I love James Herriot's 'All Creatures Great And Small' series. I also have a couple of James Herriot books which are collections of short stories and extracts: James Herriot's Yorkshire Stories and James Herriot's Cat Stories. They are hardback and illustrated with lovely watercolour pictures.


----------



## Jeanie

Majicou, It has been a long time since I read the series; however, I'm not sure I read his Cat Stories or Yorkshire Stories. The problem with those books is that someone in the family was always waiting to be next to read them. So, once you lend them out--whether or not your name is written inside, you never get them back! So, I don't have even one! I think I'll get the two newer ones. The stories are so great I'll enjoy them either way!


Never lend your books or your Tupperware! Remember, even your family can't be trusted!


----------



## comiskey

"Some Kittens Can Fly" by Itchy N. Scratchy (j/k)

Does anyone know of any good Egyptian catsites? I've always been fascinated by Egyptology and, I believe, they worshipped cats in some manner. I would really like to read up on it but Google doesn't have much in this area. I don't know what's happening with that search engine but the returns on searches are getting fewer and fewer. I remember, I'd type in a word a get like, I dunno, a gazillion returns. Now, I'm lucky to get two pages. Odd.


----------



## Majicou

Comiskey, I also find ancient Egypt fascinating. I have a book called The Cat In Ancient Egypt by Jaromir Malek, which I'm sure you would find interesting. It is full of facts about the role of cats in Egyptian history and religion, and has lots of photos of ancient artefacts featuring cats. I bought it from a museum shop, but I'm sure you would be able to buy it on the internet.


----------



## kristi

I love Lilian Jackson Braun's Cat Who mystery series too! I also like Shirley Rousseau Murphy's cat mystery series (the cat stars are magical and can talk to their human companions and end up solving crimes :lol: ). Rita Mae Brown has a series of cat mystery novels too, which she co-writes with her cat companion, Sneaky Pie Brown (who gets co-author status on the cover!!). I've found a few other feline mysteries, but those are my favorites so far.


----------



## Majicou

I never realised there were so many feline-orientated mystery stories out there!  The only cat mystery book I've come across is Felidae (I can't remember the author's name). It's a murder mystery - quite dark.


----------



## kitkat

My favorite book that I have read recently is Ruby by V.C. Andrews.
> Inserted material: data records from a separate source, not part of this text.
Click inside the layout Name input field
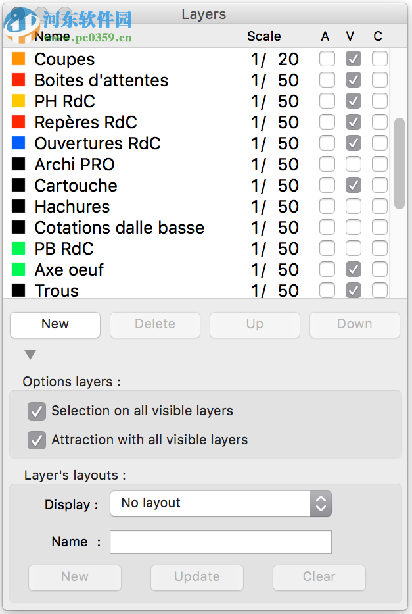412x614 pixels. click(219, 542)
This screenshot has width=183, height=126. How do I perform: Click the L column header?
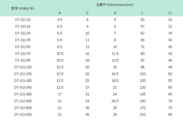[x=142, y=13]
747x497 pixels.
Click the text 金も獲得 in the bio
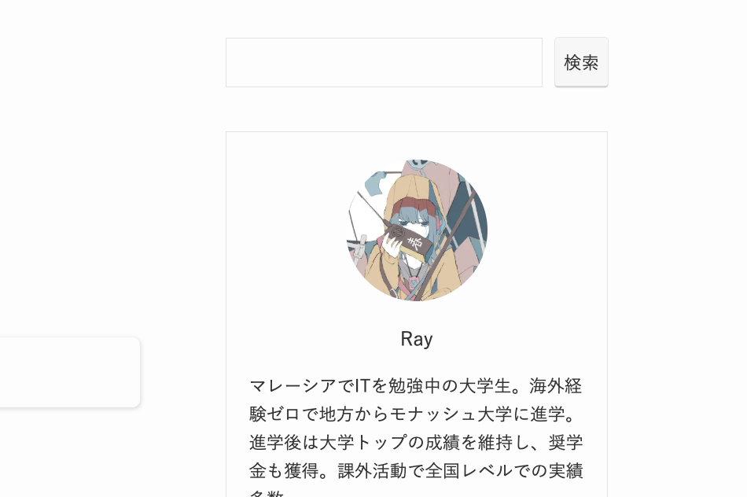tap(284, 471)
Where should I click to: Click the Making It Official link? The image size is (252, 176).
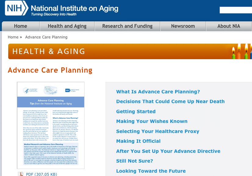(x=138, y=141)
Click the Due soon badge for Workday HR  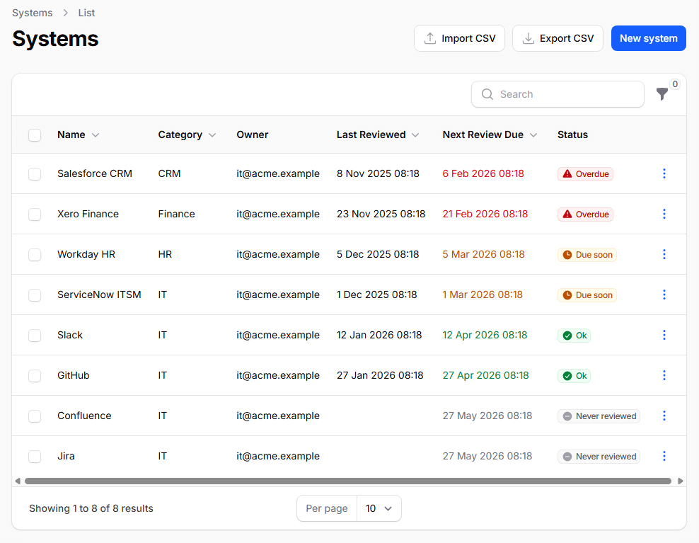(587, 254)
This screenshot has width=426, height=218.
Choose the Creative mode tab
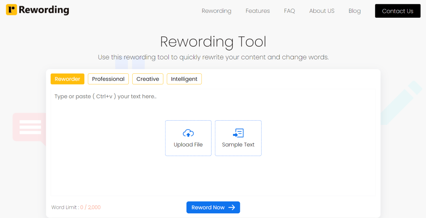tap(148, 79)
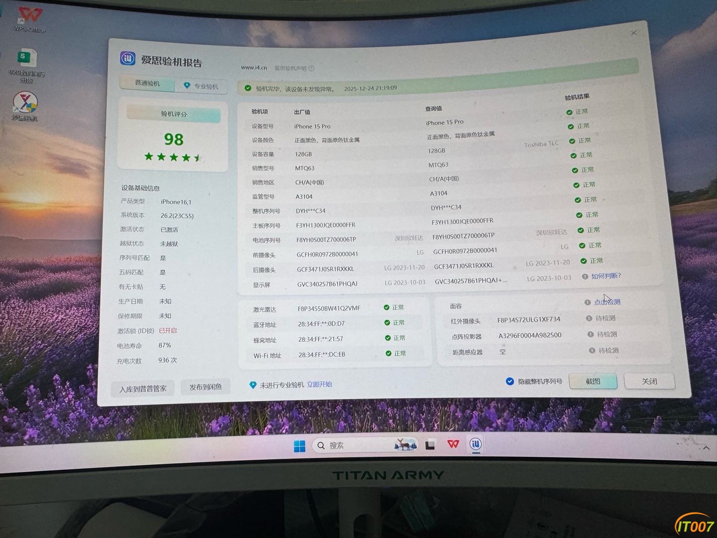The image size is (717, 538).
Task: Click the i4 Aisi logo in report header
Action: (x=127, y=59)
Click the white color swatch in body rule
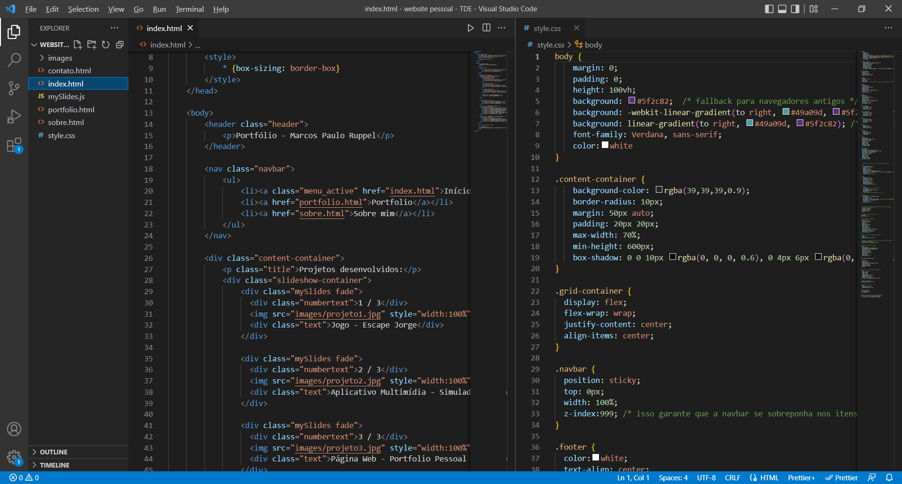Screen dimensions: 902x484 [x=605, y=145]
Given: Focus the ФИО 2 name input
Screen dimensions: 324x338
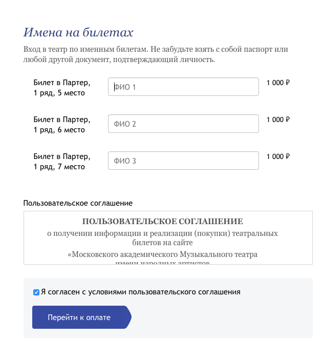Looking at the screenshot, I should [x=183, y=124].
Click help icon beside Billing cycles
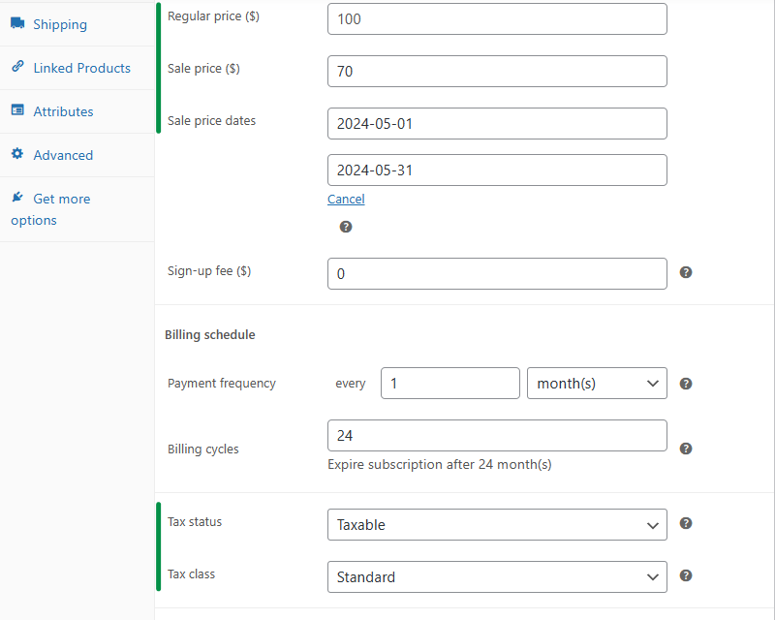Screen dimensions: 775x620 (686, 449)
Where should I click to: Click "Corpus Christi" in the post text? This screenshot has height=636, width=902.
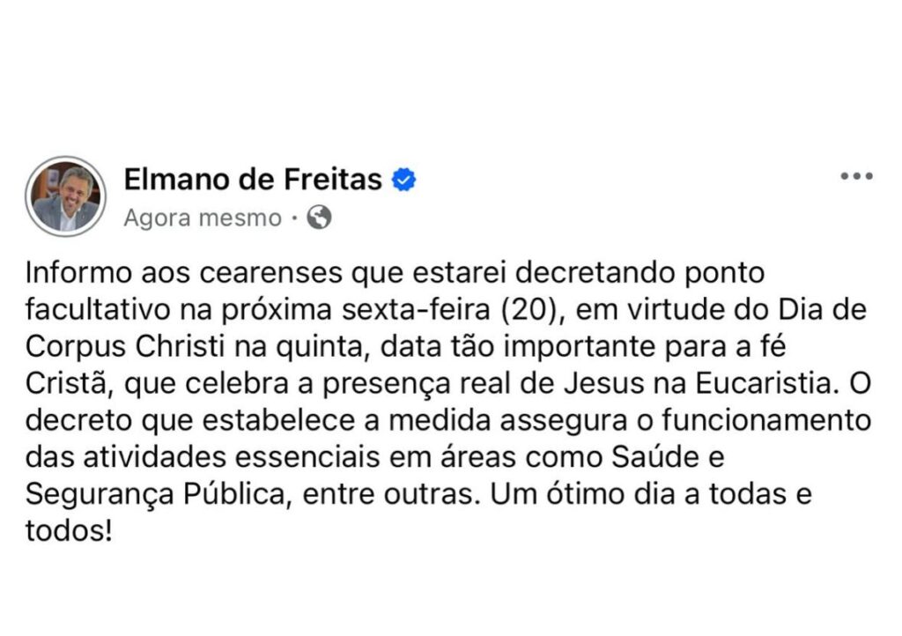click(125, 347)
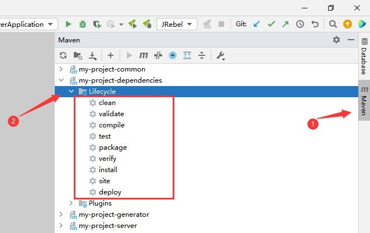Open the JRebel dropdown
370x233 pixels.
(x=177, y=24)
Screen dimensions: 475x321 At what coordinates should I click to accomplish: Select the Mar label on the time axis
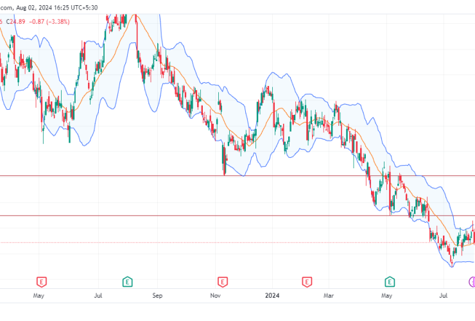pos(329,296)
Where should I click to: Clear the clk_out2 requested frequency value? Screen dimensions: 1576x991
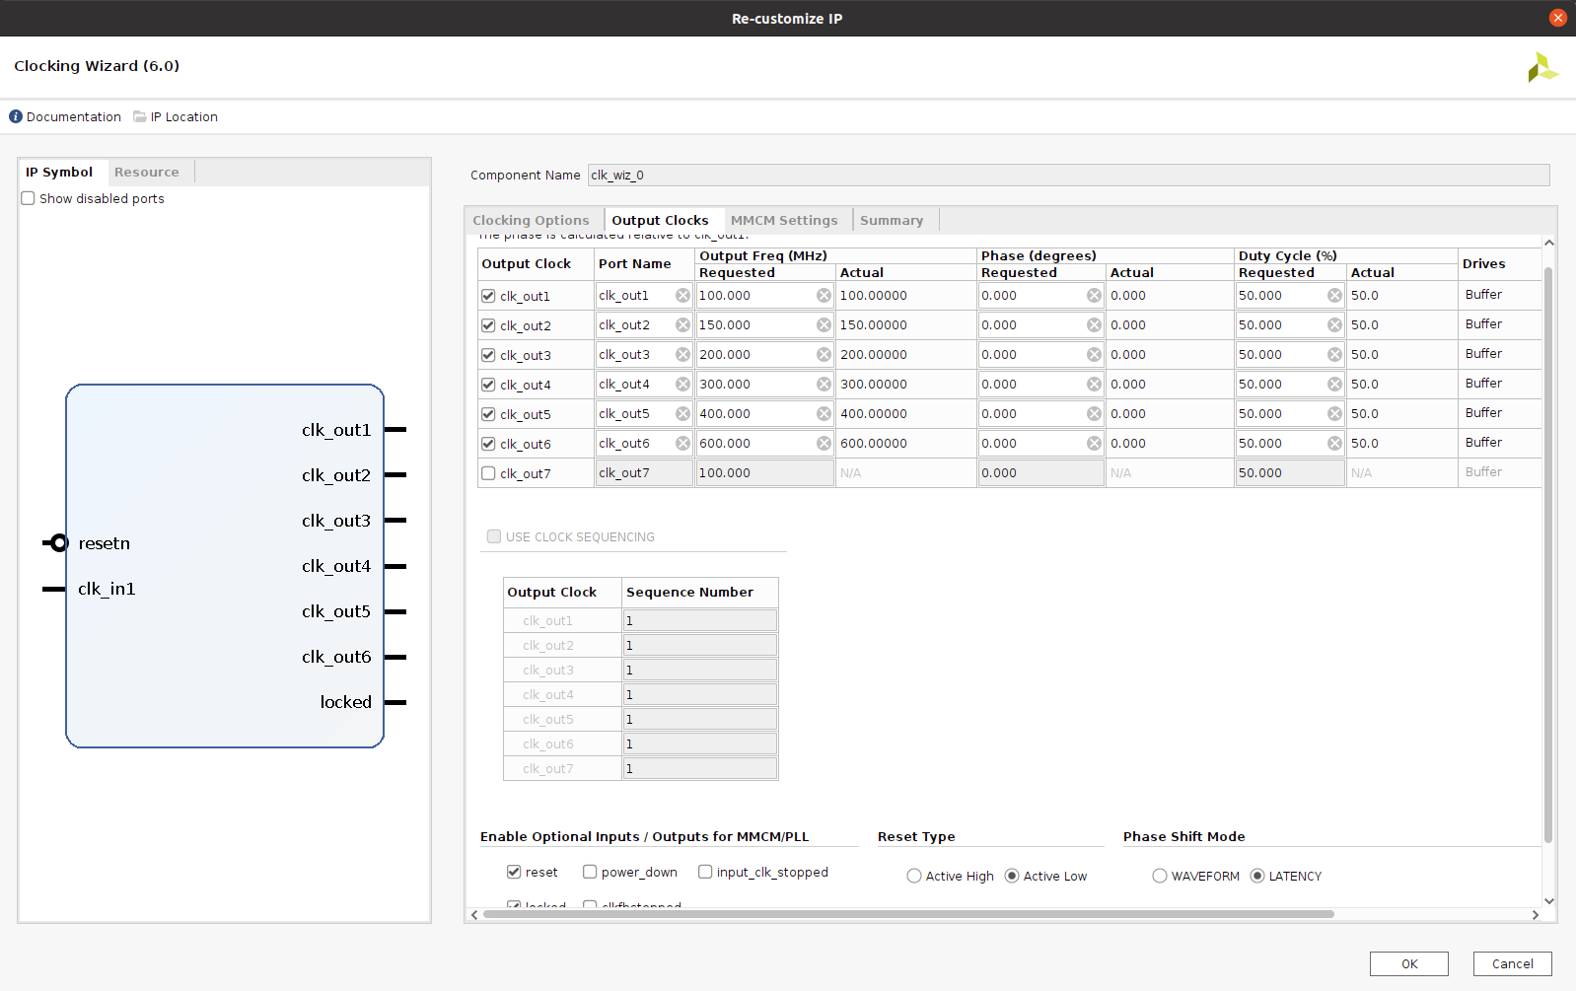pyautogui.click(x=824, y=325)
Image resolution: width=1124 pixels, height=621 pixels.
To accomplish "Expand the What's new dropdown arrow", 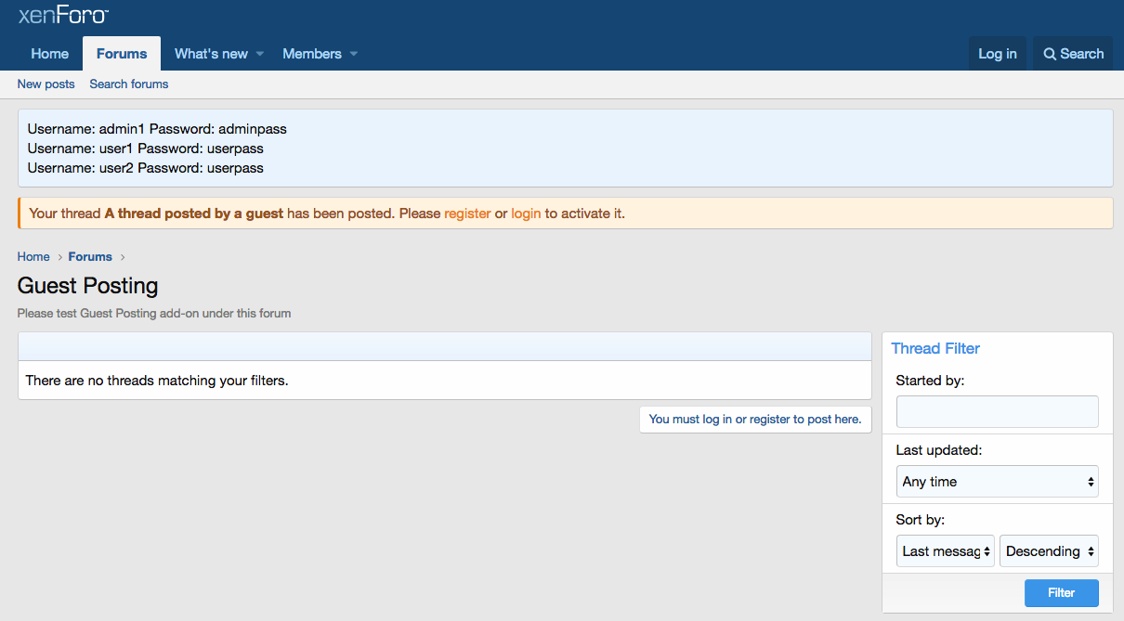I will (x=260, y=54).
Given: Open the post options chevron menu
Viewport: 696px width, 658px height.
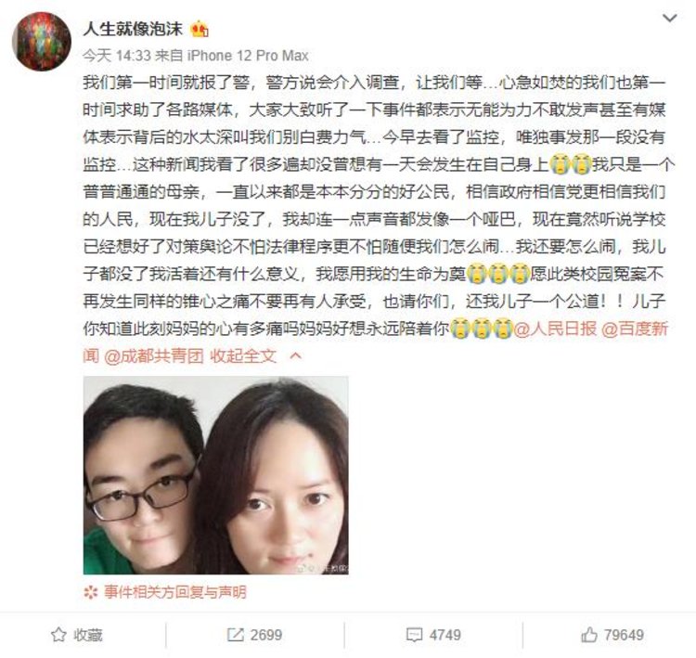Looking at the screenshot, I should [x=669, y=19].
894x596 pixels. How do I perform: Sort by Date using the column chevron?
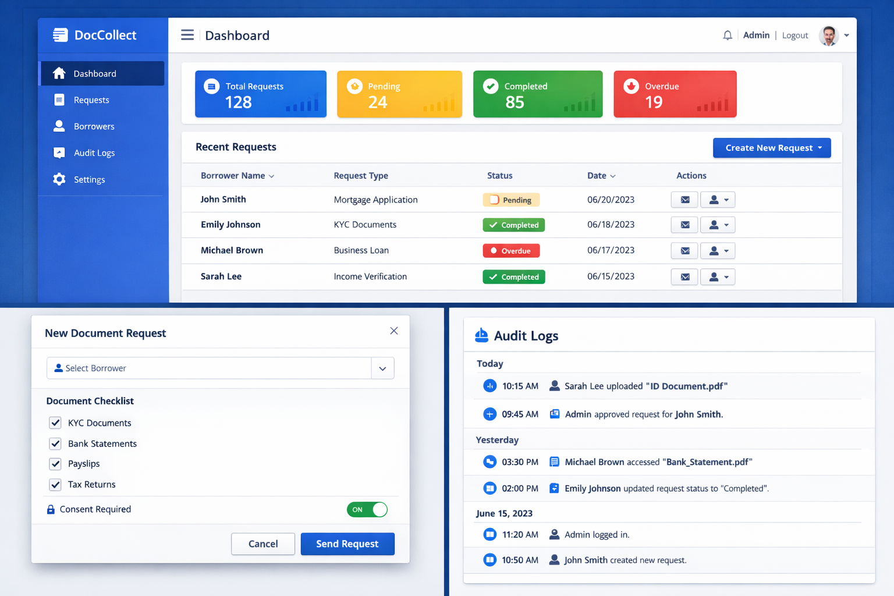[x=613, y=176]
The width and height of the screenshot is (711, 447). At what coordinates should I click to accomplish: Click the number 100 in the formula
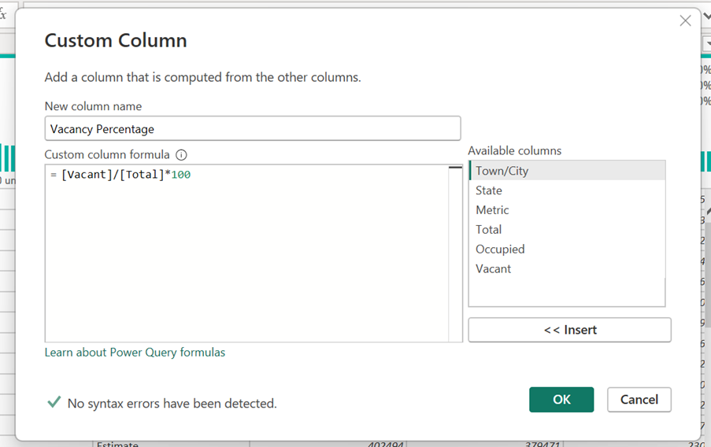[x=181, y=175]
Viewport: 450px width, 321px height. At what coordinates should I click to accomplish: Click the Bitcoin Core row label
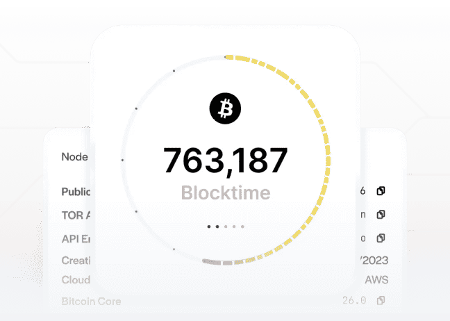point(91,301)
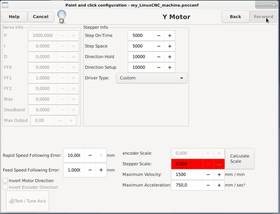Click the lightbulb hint icon
The height and width of the screenshot is (214, 280).
(62, 17)
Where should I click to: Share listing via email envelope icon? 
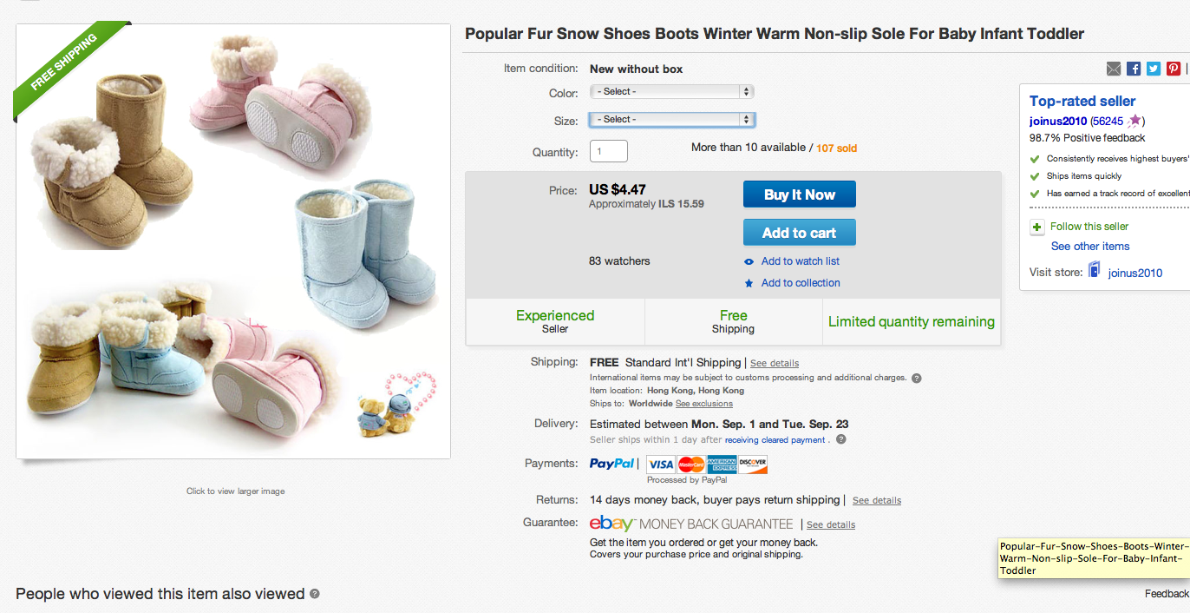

I loved that series, it was good. I like mystery type of books but I havent had that much time to read novels since I got school and full time work, but when I get time on my hands I will try reading some good cat novels and giving some of my reviews over them. :wink:


----------



## CATTYBIRD

Has anyone read THE CAT WHO mystery series by Lillian Jackson Braun? I love that series!


----------



## meowmix

i read _to kill a mockingbird_ last semester and i really enjoyed it. we discussed the themes of prejudice and discrimination and i found it to be very interesting.


----------



## Jeanie

See if you can rent the video. The movie was great! It's in black and white, I believe, but won some oscars. It's worth seeing. I love to see the movie after I read the book. Last night, on the Academy Awards show, Gregory Peck's role was discussed in his tribute. He was excellent.


----------



## meowmix

Jeanie said:


> See if you can rent the video. The movie was great! It's in black and white, I believe, but won some oscars. It's worth seeing. I love to see the movie after I read the book. Last night, on the Academy Awards show, Gregory Peck's role was discussed in his tribute. He was excellent.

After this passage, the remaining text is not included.